• Assignment: Once every line containing "screenshot" has been counted, report the total for the data and nothing else.

---------- Records shown ----------

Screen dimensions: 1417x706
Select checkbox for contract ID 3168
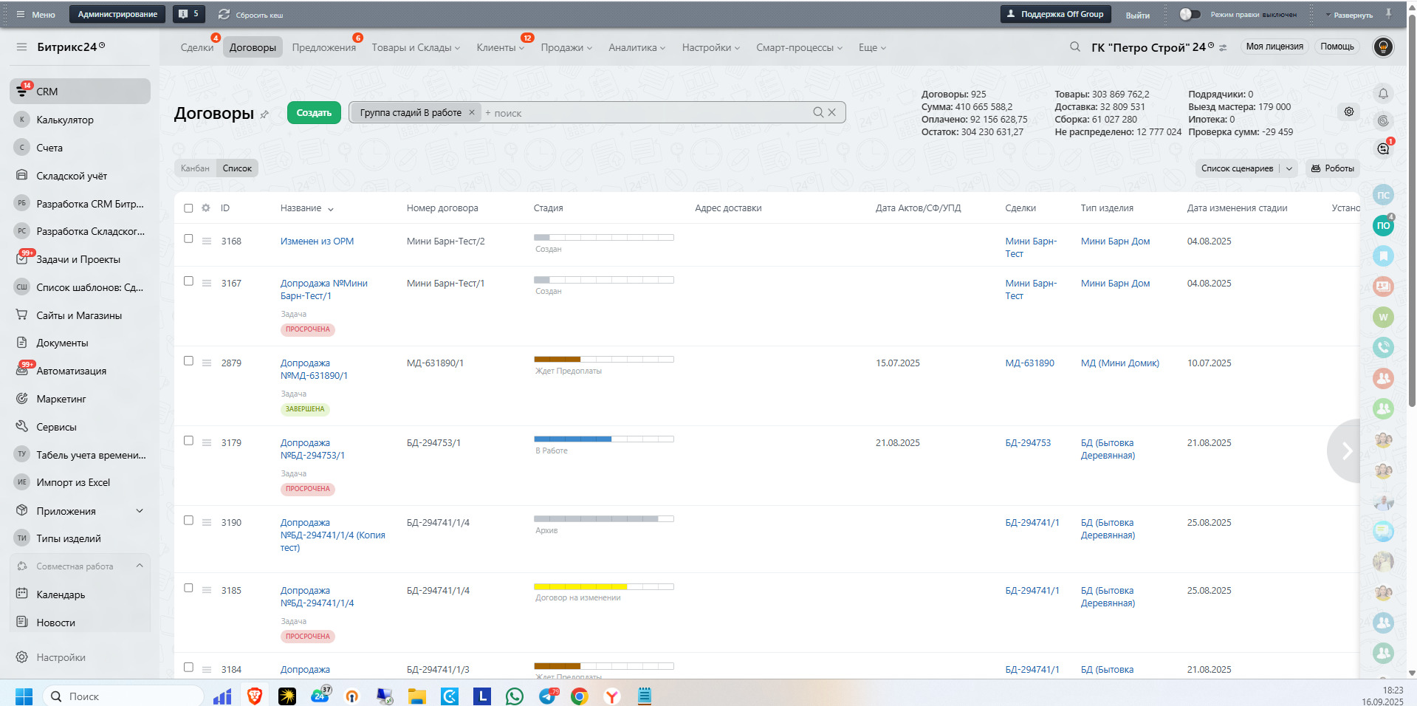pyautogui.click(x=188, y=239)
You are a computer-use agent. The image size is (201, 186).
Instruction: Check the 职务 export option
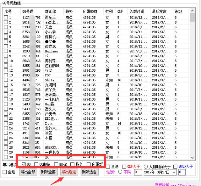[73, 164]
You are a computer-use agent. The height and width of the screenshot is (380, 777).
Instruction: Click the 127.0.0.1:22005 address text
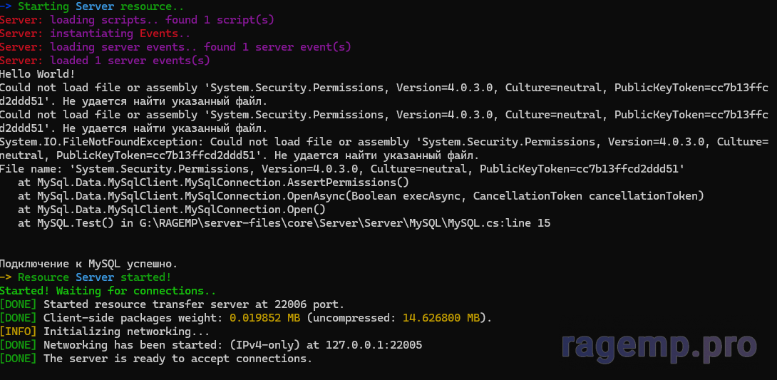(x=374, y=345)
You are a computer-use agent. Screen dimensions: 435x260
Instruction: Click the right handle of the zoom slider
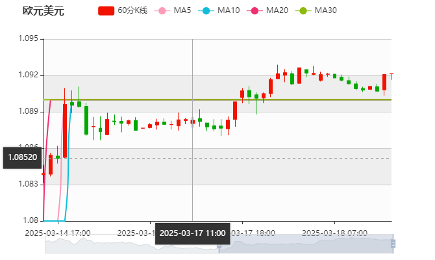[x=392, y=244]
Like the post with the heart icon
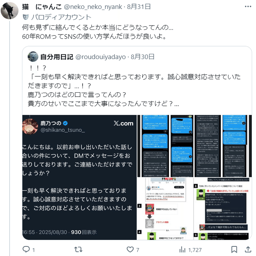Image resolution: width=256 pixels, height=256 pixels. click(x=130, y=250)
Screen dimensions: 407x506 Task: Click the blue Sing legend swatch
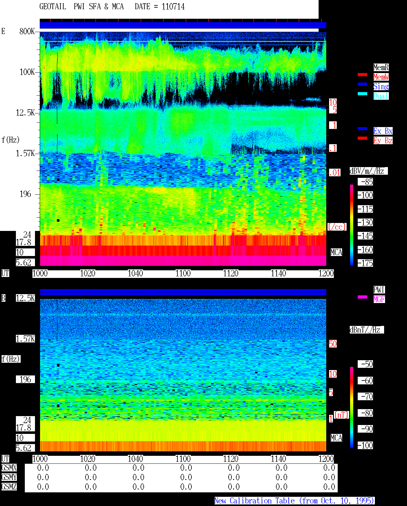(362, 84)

----------
---------- Records shown ----------

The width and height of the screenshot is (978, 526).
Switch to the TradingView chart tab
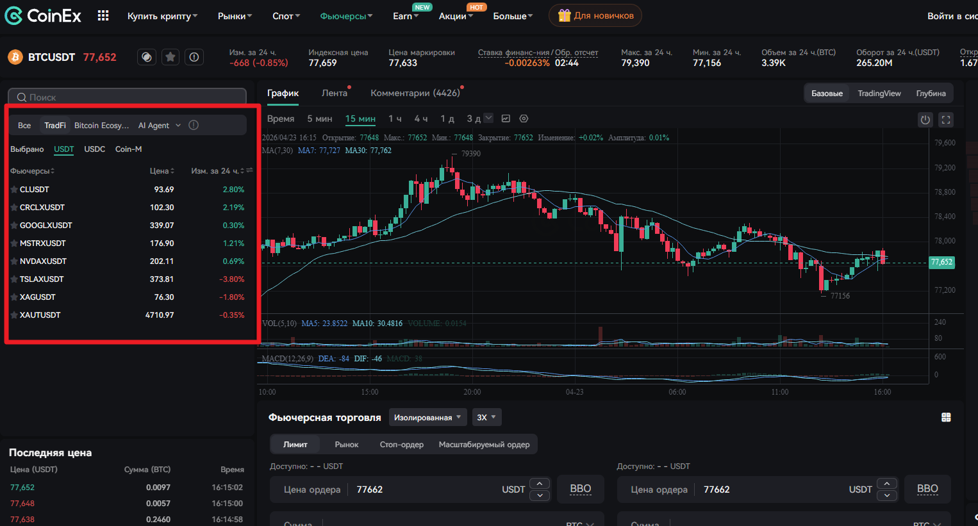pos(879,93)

----------

• Solution for this task: 2